Vanguard’s CEO, Bill McNabb, seems perturbed by the claim that increased ETF inflows are creating a stock market bubble.
The head of the 4.5 trln usd asset management house argues that index traded funds – such as exchange traded funds – represent less than 15 pct of equity market capitalisation around the world, and account for less than 5 pct of daily trading volumes.
He also argues there is no data to substantiate the fear of an equity bubble due to increased ETF inflows, and the observations certainly seem to be based on scant evidence. What, however, may have precipitated the speculation are moves by regulators to instigate a review – on a global stage – of the potential risks of explosive growth in the low cost ETF industry.

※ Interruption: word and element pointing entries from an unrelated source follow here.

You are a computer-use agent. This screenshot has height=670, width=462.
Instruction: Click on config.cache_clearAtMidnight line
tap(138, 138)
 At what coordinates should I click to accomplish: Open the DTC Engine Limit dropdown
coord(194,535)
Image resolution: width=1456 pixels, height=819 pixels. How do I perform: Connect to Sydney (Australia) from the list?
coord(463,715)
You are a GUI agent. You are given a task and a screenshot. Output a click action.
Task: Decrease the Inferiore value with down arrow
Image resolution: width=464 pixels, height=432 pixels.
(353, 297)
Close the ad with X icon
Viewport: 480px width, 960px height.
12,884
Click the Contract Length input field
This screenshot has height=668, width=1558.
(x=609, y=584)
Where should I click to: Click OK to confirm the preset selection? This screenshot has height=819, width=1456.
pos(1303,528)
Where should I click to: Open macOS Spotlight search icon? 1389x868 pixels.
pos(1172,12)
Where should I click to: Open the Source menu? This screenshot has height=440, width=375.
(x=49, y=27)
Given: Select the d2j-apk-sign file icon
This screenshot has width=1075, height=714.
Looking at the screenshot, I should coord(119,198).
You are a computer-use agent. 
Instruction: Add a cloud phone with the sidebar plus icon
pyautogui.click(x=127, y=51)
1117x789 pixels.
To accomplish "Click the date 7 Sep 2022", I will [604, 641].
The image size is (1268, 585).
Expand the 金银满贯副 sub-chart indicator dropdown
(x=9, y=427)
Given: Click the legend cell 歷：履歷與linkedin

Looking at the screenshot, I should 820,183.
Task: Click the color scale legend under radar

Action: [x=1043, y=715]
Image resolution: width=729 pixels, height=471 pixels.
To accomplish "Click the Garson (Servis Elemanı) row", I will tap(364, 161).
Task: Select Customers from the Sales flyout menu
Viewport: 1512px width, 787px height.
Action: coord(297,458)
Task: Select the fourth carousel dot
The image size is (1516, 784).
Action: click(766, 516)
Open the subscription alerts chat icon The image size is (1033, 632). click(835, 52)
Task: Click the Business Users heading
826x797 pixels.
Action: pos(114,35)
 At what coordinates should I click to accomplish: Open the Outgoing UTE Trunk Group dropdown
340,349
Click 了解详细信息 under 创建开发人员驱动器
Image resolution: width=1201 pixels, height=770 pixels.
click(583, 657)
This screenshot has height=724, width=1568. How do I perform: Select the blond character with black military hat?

Approximately 4 trln usd of index tracking funds are invested in ETFs globally and the sector has attracted almost 2.8 trln usd in new business since 2008; in addition, investors have ploughed nearly 400 bln usd into ETFs during the first seven months of 2017, according to London based consultancy, ETFGI.
An investment shift to ETFs in the US has been particularly strong, with assets reaching almost 2.8 trln usd at the end of March compared to 16.9 trln in mutual funds, versus 2.1 trln usd and 15.7 trln usd respectively a year earlier.
Vanguard is one of the major ETF players globally, along with BlackRock and State Street. Vanguard recently hit a record 800 bln usd in ETF business, and business generated by the three stalwarts together amounts to over 70 pct of the global market, according ETFGI.
Active managers, hedge funds and high frequency traders dominate trading, McNabb said. But passive funds are also keen to grab a slice of the cake for themselves, garnering concern among advisors such as Steve Bregman, co-founder of Horizon Kinetics; he views a shift toward passive investing as the catalyst for the growth of a significant stock market bubble.